6/29/12, "Canadians are richer than they think," Globe and Mail, Michael Adams
"The average Canadian has quietly become richer than the average American. Over the past five years, net worth per Canadian household has exceeded net worth per American household (total combined value of liquid and real estate assets minus debt) for the first time.
Currently, the average Canadian household is more than $40,000 richer than the average American household. (According to the latest Environics Analytics WealthScapes data, the average household net worth in Canada was $363,202 in 2011; in the U.S. it was $319,970.) And these are not 60-cent dollars, but Canadian dollars more or less at par with the U.S. greenback. Furthermore, these figures ignore public-sector (government) debt that presumably people on both sides of the border or their children will some day have to pay. Such debt is higher in the U.S. as a percentage of GDP than it is in Canada.

Dataset rows:

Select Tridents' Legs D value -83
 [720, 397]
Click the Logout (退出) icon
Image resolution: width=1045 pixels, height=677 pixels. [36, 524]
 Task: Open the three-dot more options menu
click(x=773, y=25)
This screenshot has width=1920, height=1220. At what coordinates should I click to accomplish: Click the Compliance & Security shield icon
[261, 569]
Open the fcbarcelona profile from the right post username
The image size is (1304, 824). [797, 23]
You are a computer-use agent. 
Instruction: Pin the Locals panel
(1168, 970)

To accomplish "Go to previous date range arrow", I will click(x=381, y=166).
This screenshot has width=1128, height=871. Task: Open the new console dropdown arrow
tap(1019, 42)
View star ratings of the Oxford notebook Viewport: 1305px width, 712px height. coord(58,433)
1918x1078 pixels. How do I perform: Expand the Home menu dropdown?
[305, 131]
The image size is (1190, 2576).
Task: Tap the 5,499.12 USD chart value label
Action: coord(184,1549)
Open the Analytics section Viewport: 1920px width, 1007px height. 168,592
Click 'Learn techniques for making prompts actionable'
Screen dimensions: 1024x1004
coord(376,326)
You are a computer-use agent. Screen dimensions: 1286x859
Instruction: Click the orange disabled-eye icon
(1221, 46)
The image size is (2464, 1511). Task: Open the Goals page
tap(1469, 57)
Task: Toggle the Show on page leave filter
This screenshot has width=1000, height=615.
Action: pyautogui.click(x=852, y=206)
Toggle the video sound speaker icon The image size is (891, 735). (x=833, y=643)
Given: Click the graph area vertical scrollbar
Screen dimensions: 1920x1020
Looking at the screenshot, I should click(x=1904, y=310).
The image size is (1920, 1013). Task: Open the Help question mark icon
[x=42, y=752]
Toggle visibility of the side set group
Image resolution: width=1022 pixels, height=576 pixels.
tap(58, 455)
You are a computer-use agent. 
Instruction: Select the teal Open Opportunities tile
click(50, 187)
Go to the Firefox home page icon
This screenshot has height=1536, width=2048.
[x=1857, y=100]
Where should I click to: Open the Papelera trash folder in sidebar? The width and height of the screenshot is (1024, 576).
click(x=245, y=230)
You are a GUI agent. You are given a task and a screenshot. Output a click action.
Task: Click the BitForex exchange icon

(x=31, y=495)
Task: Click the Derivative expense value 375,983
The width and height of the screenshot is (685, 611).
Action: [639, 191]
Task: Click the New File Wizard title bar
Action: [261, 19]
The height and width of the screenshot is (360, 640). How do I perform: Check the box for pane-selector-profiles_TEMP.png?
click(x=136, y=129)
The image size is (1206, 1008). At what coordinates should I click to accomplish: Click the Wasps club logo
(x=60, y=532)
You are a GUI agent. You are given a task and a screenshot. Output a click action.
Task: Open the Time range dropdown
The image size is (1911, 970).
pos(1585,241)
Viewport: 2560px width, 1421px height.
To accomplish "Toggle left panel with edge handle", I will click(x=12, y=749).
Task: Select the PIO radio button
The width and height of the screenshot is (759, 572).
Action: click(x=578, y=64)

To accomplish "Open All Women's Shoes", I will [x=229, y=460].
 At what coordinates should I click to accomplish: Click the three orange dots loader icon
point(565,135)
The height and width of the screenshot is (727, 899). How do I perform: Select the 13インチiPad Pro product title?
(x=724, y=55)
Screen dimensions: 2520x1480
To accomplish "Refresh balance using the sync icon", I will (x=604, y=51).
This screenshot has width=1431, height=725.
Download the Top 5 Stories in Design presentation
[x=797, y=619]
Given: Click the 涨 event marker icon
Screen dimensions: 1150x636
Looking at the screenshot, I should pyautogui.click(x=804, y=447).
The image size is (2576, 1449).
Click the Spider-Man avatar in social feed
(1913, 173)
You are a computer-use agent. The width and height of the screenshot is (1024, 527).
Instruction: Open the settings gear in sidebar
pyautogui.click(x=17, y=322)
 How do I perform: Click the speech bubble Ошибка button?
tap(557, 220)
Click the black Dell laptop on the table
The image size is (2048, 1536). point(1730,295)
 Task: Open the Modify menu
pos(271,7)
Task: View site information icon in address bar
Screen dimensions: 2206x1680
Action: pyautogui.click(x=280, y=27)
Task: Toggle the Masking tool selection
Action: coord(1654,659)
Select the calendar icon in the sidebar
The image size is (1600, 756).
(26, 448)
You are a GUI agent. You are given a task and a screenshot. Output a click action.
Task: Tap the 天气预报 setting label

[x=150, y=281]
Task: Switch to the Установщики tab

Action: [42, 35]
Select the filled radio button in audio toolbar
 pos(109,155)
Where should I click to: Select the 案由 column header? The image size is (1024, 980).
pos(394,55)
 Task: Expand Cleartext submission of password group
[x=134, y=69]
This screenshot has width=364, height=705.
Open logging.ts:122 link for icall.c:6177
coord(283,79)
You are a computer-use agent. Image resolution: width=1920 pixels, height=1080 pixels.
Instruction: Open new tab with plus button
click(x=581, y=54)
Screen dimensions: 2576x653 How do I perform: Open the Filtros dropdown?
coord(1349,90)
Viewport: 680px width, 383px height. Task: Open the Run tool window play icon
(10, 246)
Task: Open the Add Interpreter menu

Task statement:
Using the excerpt on Canadian household wealth, decide whether each statement agrees with it: (a) In 2011 the average Canadian household had a net worth of $363,202. (b) The net worth figures include public-sector debt. (c) Government debt as a percentage of GDP is higher in Canada than in the U.S. Answer yes or no for each and quote the words of the text that decide it. None of the listing is needed here.

Response for this exercise:
(a) Yes: "the average household net worth in Canada was $363,202 in 2011"
(b) No: "these figures ignore public-sector (government) debt"
(c) No: "Such debt is higher in the U.S. as a percentage of GDP than it is in Canada."